┌──

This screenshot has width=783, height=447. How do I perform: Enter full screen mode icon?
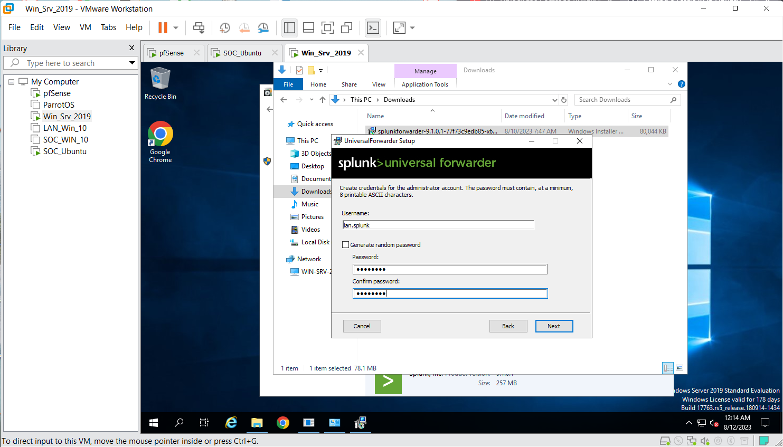327,27
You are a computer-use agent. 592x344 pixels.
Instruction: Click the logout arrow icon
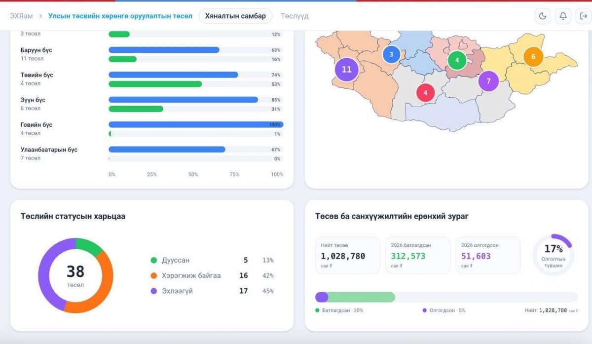point(584,16)
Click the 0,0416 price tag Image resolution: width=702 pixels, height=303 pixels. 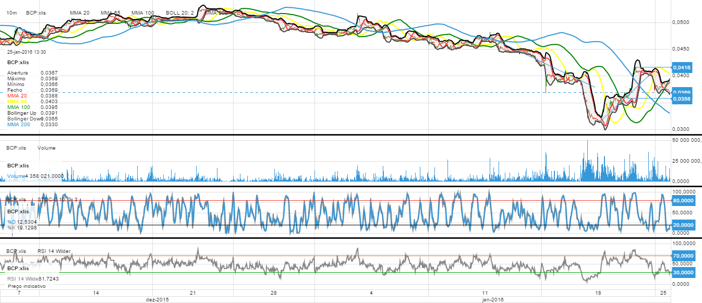point(682,67)
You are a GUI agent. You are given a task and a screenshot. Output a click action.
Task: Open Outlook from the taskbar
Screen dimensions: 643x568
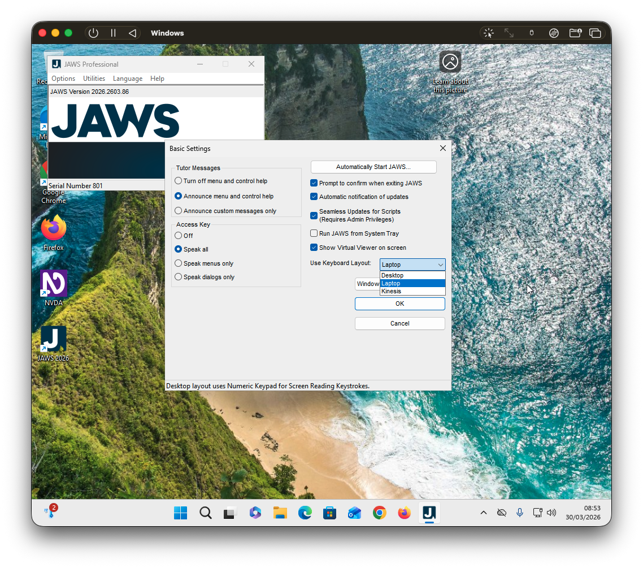click(354, 513)
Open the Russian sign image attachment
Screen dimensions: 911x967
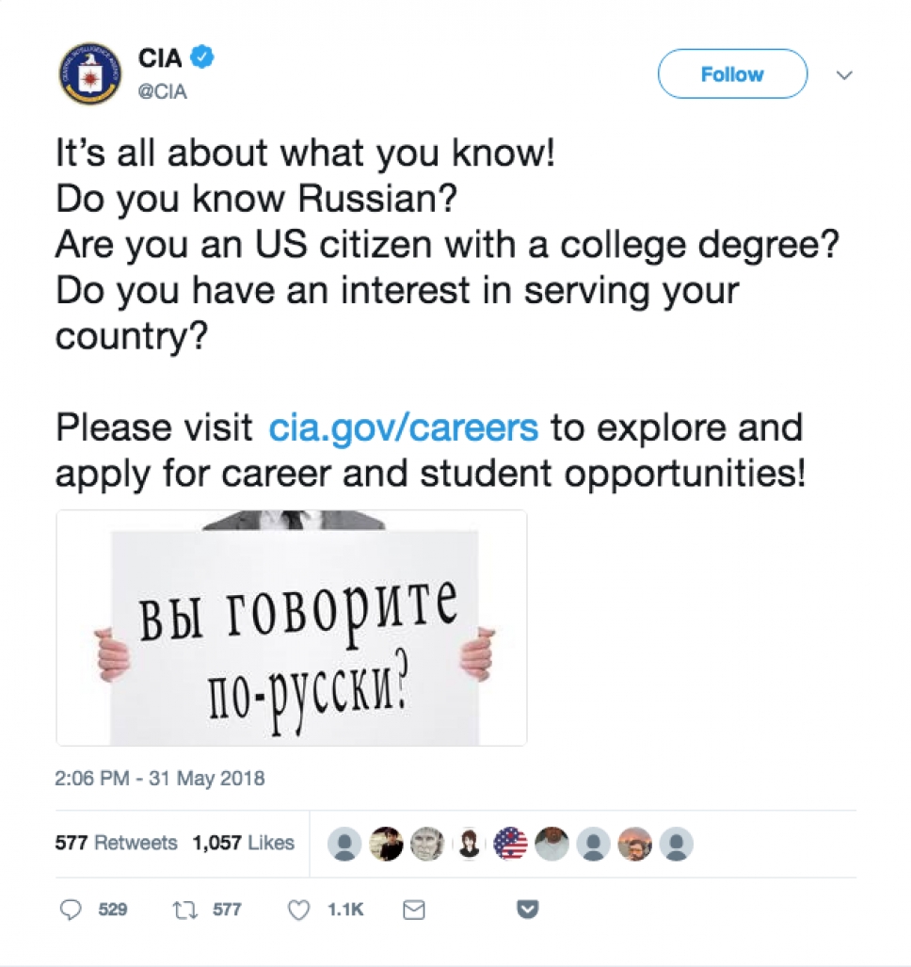click(292, 628)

└──

### Action item
Repeat only the lines from the one holding "Screen dimensions: 643x568" through the last line of the data, inclusive. Keep the pictures out.

### Written answer
Screen dimensions: 643x568
click(354, 513)
Open the Russian sign image attachment
Screen dimensions: 911x967
click(292, 628)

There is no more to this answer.